● Records provided
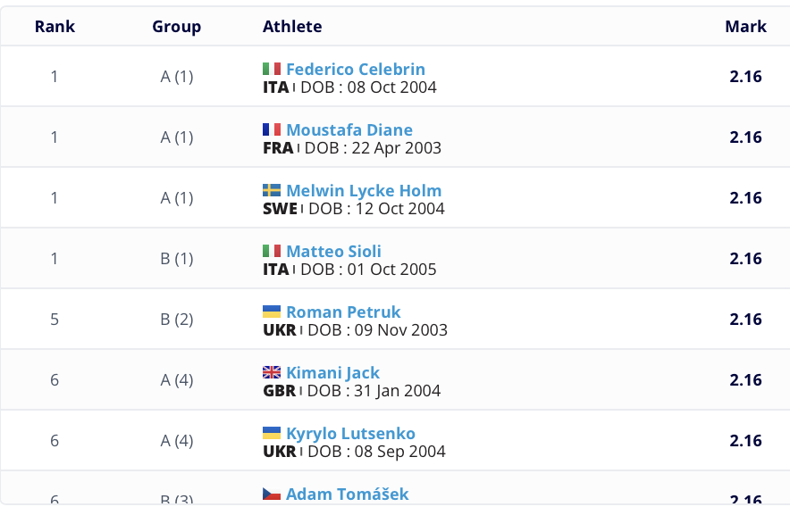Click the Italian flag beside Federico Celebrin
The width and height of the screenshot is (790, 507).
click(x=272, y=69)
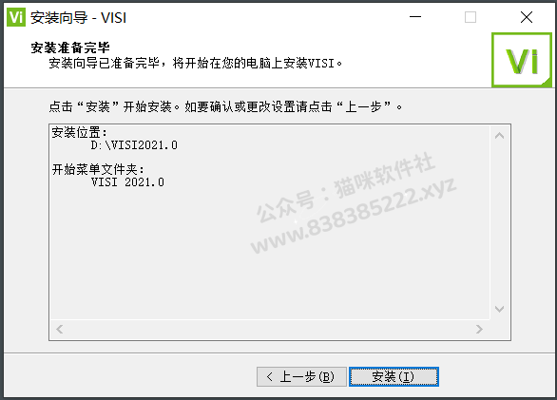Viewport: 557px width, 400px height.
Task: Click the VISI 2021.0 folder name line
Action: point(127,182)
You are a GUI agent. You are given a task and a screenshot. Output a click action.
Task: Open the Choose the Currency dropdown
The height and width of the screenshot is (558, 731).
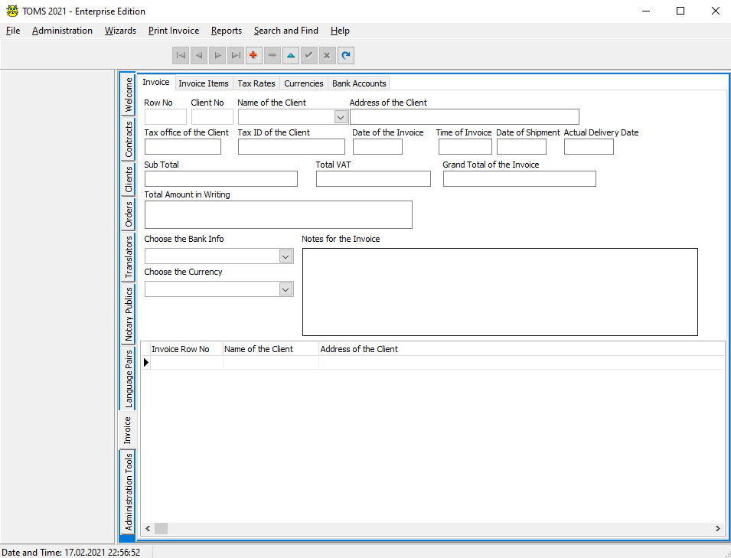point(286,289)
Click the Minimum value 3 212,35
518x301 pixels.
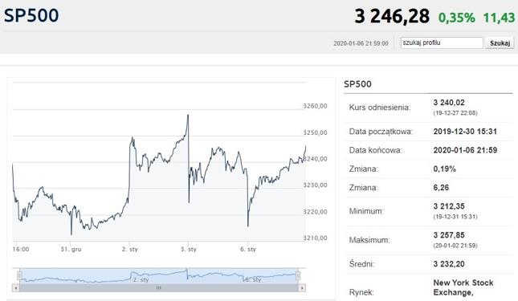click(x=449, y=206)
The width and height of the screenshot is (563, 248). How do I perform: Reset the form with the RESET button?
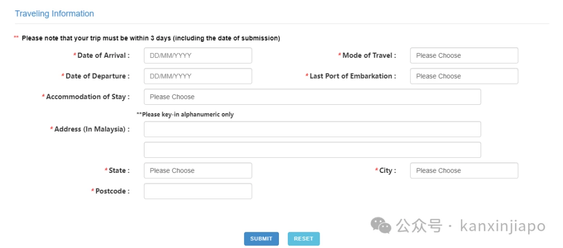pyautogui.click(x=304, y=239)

● Required action
Copying starts at the line containing "The height and" and ends at the last line of the material above; repeat only those lines exactly and omit the pictures.

● Output of the task
The height and width of the screenshot is (558, 731).
point(286,289)
Click the Minimum value 3 212,35
518x301 pixels.
click(x=449, y=206)
The width and height of the screenshot is (563, 248). How do I perform: Reset the form with the RESET button?
pyautogui.click(x=304, y=239)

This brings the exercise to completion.